The plastic glove dispenser inviting visitors to cover their hands is the first sign that an uncommon art exhibit is footsteps away.
Inside the second-floor gallery at Ursinus College's Berman Museum, an iPod offers a jazz soundtrack to a painting's abstract swish of colors. A sequined-and-studded Styrofoam bust mimics the contemporary art image that hangs above it.
"Please do touch," urges a nearby sign. The residents of Parkhouse, Montgomery County's long-term care and senior-living community in Royersford, do just that, and look around at the exhibit that they helped create.
The residents are visiting "Access-Ability: Deconstructing and Reconstructing Art for Access," an art show aimed at people with dementia and other cognitive disabilities.
The multisensory display is the Berman Museum's effort to provide a meaningful art experience to an underserved audience. To do that effectively, museum officials sought advice from the people they were attempting to reach.
"If we are going to target visitors with dementia, then we need to talk to people with dementia and have them say what they need," said Susan Shifrin, associate director for education at the Collegeville museum.
The exhibit, which runs through December, is part of a regional effort initiated by the Greater Philadelphia Women's Studies Consortium, which promotes college research on women, gender, and sexuality. Each year, the consortium encourages its 15 member schools to create programming associated with the consortium's scholar-in-residence.
This year's scholar, Rosemarie Garland-Thomson, a professor at Emory University, has done extensive research in disability studies.
Ursinus and Haverford College developed projects, both of which are on exhibit this fall.

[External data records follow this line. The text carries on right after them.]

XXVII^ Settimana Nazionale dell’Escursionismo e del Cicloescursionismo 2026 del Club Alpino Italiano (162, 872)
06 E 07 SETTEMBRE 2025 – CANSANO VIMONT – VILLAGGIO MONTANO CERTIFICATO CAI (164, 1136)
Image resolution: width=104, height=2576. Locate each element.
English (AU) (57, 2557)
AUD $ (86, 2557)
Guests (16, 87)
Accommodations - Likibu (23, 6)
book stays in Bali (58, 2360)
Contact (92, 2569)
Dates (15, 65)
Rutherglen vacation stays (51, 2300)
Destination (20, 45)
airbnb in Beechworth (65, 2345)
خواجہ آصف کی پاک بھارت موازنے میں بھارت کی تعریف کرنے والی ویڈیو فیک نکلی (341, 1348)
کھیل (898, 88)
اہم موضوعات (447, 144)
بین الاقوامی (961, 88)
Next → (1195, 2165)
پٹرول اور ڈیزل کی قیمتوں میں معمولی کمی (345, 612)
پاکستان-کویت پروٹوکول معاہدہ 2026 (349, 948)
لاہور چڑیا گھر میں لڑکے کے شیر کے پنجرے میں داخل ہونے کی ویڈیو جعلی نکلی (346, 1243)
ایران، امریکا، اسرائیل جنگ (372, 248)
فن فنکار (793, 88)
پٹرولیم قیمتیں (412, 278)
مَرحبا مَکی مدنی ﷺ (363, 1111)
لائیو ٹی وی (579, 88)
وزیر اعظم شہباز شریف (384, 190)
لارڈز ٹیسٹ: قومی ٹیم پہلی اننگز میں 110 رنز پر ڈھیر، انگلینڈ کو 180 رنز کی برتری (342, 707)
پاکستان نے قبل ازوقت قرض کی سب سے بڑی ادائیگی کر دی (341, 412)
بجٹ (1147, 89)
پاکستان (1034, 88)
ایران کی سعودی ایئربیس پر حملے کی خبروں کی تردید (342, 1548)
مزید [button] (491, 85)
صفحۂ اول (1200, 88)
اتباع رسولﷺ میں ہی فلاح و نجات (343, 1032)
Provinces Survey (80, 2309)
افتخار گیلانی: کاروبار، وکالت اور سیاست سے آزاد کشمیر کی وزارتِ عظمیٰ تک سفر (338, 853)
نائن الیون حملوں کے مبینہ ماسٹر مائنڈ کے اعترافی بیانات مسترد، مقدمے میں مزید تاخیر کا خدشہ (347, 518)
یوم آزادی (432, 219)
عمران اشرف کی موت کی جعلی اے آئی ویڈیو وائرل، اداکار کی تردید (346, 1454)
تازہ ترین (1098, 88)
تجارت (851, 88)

Haverford's "What Can a Body Do?" is an artistic examination of the physical capabilities of a disabled body. The show runs through Dec. 16 at the school's Cantor Fitzgerald Gallery.
Nine artists showcase "the beauty inherent in disabled bodies" and tackle the "the big questions about how we respond to human variation," said Kristin Lindgren, director of the school's writing center and a visiting professor who helped organize the show.
In preparation for their exhibit, Ursinus staff members attended spring training workshops lead by Art Beyond Sight and ARTZ: Artists for Alzheimer's, two art accessibility advocacy groups. Ursinus has since joined ARTZ and is the first Pennsylvania museum to affiliate with the group.
At the training sessions, staffers learned strategies for selecting and displaying art, leading tours and creating the kind of multisensory experience that experts say enhance art appreciation for people with disabilities.
The Ursinus project, co-curated by students Emelie McFarland and Angier Cooper, included a focus group of Parkhouse residents who viewed and discussed slides from the Berman's permanent collection.
"It was about the pieces that generated lots of conversation," Shifrin said. If a piece met with silence, it was eliminated.
The result is an exhibit featuring mostly figurative and realistic depictions of people and places. They are the kinds of images that research has shown stimulate the functioning parts of the brain and evoke memories for people with cognitive disabilities.
In the Berman gallery, landscapes painted by Bucks County's Walter Emerson Baum hang near Norman Rockwell's wholesome depictions of family life. A few abstract pieces also made the cut, including a willowy steel sculpture by Harry Bertoia.
Baum's Adoration of the Maestro, a 1952 painting that depicts an art class and its nude model, was discussed by the Parkhouse residents when they visited the exhibit late last month.
"They look like they're learning how to paint," said Parkhouse resident Julia Atonuzzi, 78, as she gazed at the picture during a recent group visit to the exhibit.
"Well, [the model] looks like he's taking a whiz," said resident Gwen Scott, 49.
The group, most of whom observed the works from their wheelchairs, laughed loudly.
"Well, that gives us an interesting place to go," said Shifrin, who was conducting the tour. What followed was a discussion in which Shifrin used open-ended questions to encourage interpretation rather than right-or-wrong answers.
That's the strategy researchers suggest to avoid the frustration and agitation that visitors may display when they simply can't remember.
In this exhibit, "art isn't the be-all, end-all," Shifrin said. It's a vehicle that taps into the "vibrant parts of the person that are still there and allows them to come out."